- Pratapdighi Location in West Bengal, India Pratapdighi Pratapdighi (India)
- Coordinates: 21°59′11.8″N 87°36′08.3″E﻿ / ﻿21.986611°N 87.602306°E
- Country: India
- State: West Bengal
- District: Purba Medinipur

Population (2011)
- • Total: 3,046

Languages
- • Official: Bengali, Hindi, English
- Time zone: UTC+5:30 (IST)
- PIN: 721440 (Pratapdighi)
- Lok Sabha constituency: Kanthi
- Vidhan Sabha constituency: Patashpur
- Website: purbamedinipur.gov.in

= Pratapdighi =

Pratapdighi is a village in Patashpur II CD block in Egra subdivision of Purba Medinipur district in the state of West Bengal, India.

==Geography==

===Location===
Pratapdighi is located at .

===CD block HQ===
The headquarters of Patashpur II CD block are located at Pratapdighi.

===Urbanisation===
96.96% of the population of Egra subdivision live in the rural areas. Only 3.04% of the population live in the urban areas, and that is the lowest proportion of urban population amongst the four subdivisions in Purba Medinipur district.

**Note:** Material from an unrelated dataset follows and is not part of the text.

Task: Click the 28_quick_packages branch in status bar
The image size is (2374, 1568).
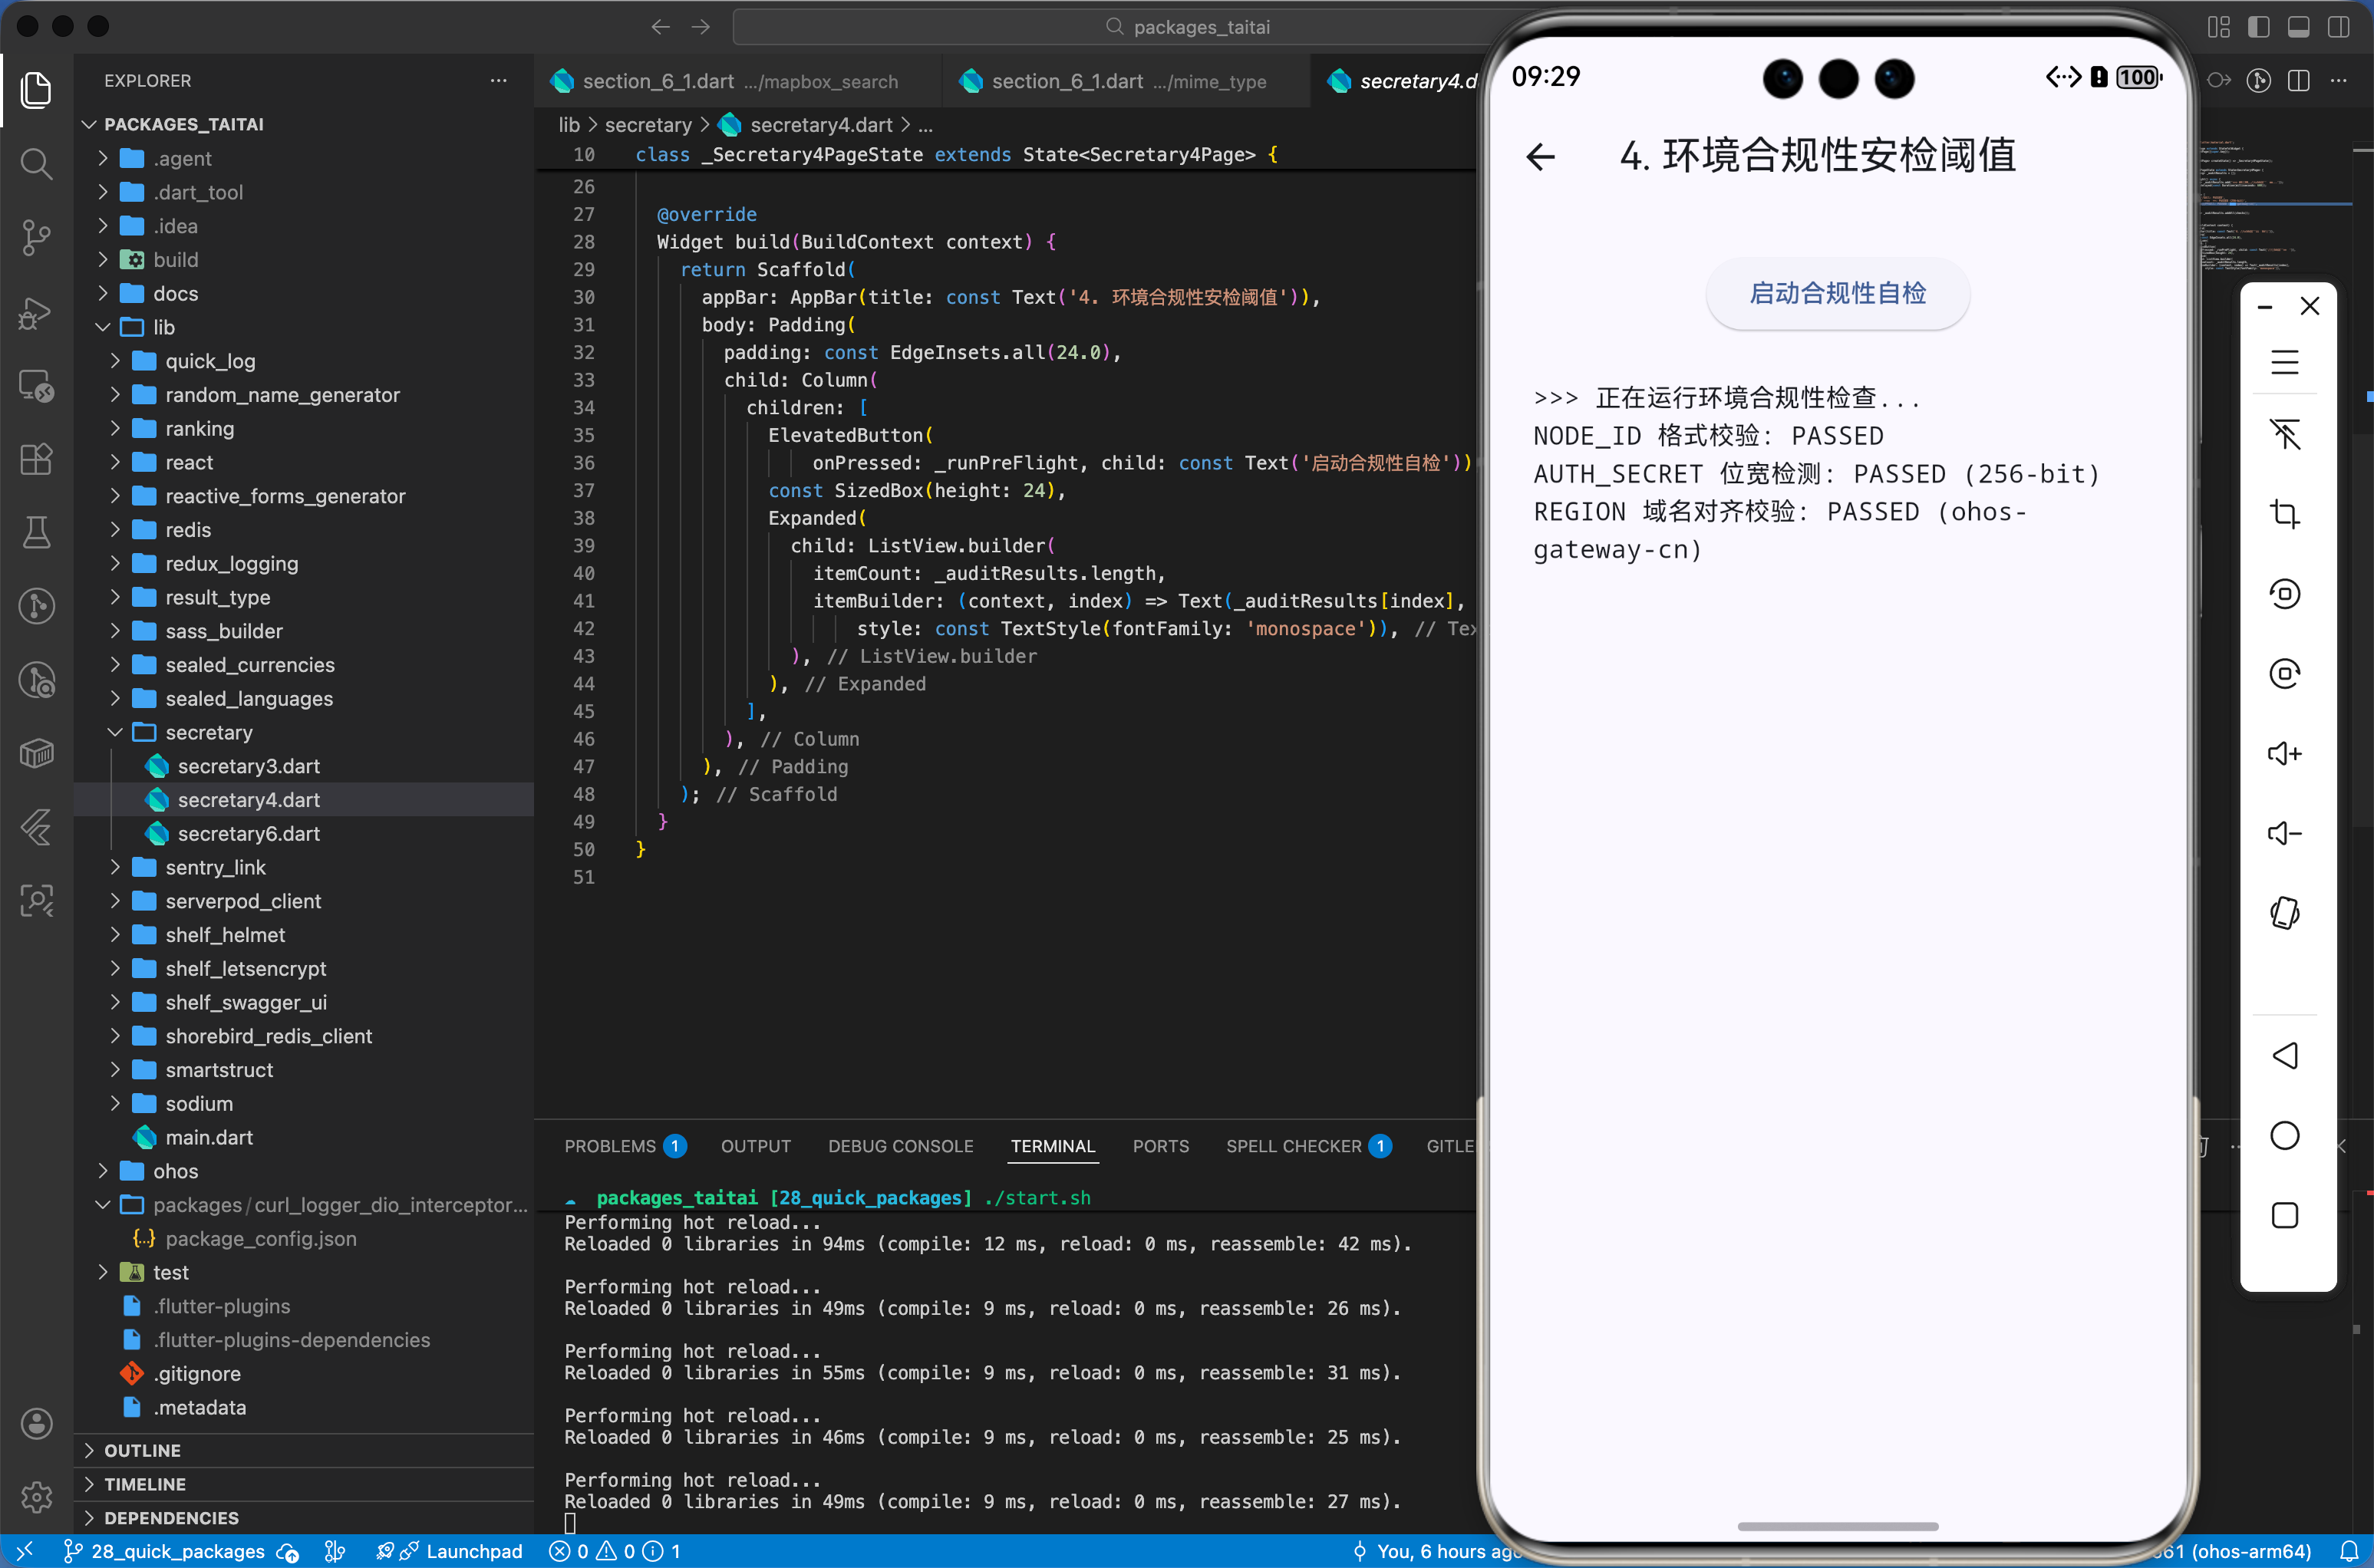Action: pos(177,1551)
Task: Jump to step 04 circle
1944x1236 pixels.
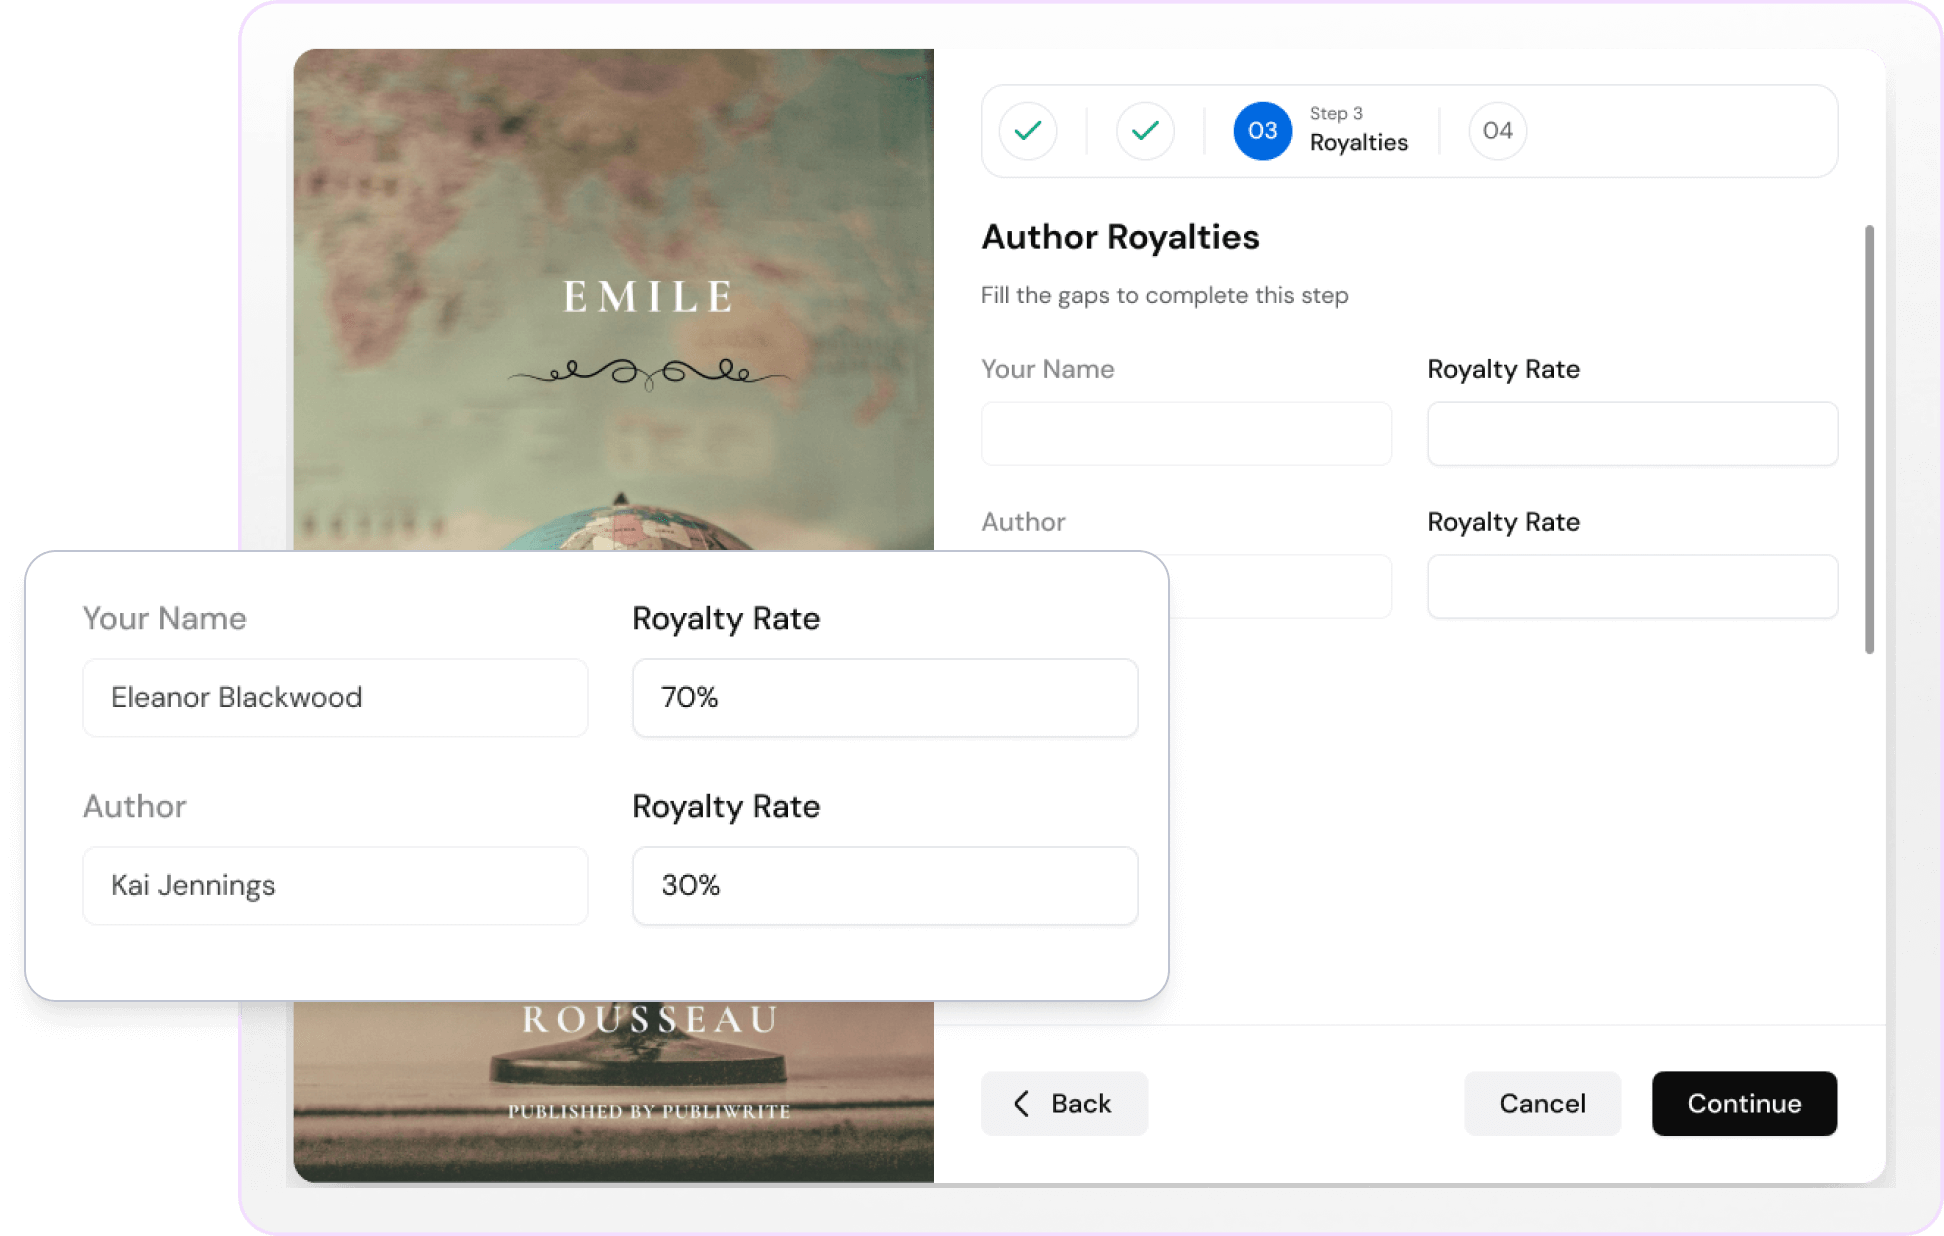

Note: The map alongside presents some of the notable locations in the subdivision. All places marked in the map are linked in the larger full screen map.

==Demographics==
As per 2011 Census of India Pratapdighi had a total population of 3,046 of which 1,560 (51%) were males and 1,486 (49%) were females. Population before 6 years was 363. The total number of literates in Pratapdighi was 2,329 (86.81% of the population over 6 years).

==Transport==
The Lalat-Janka Road passes through Pratapdighi, which connects the village with Khraimore, Argoal, Itaberia. Nowadays lots of buses are available on Howrah Kolkata Digha Contai route. Pratapdighi Bridge known as Rajendra Setu has a very important role in total transportation via Lalat Janka Road.

==Healthcare==
There is a primary health centre at Pratapdighi (with 10 beds).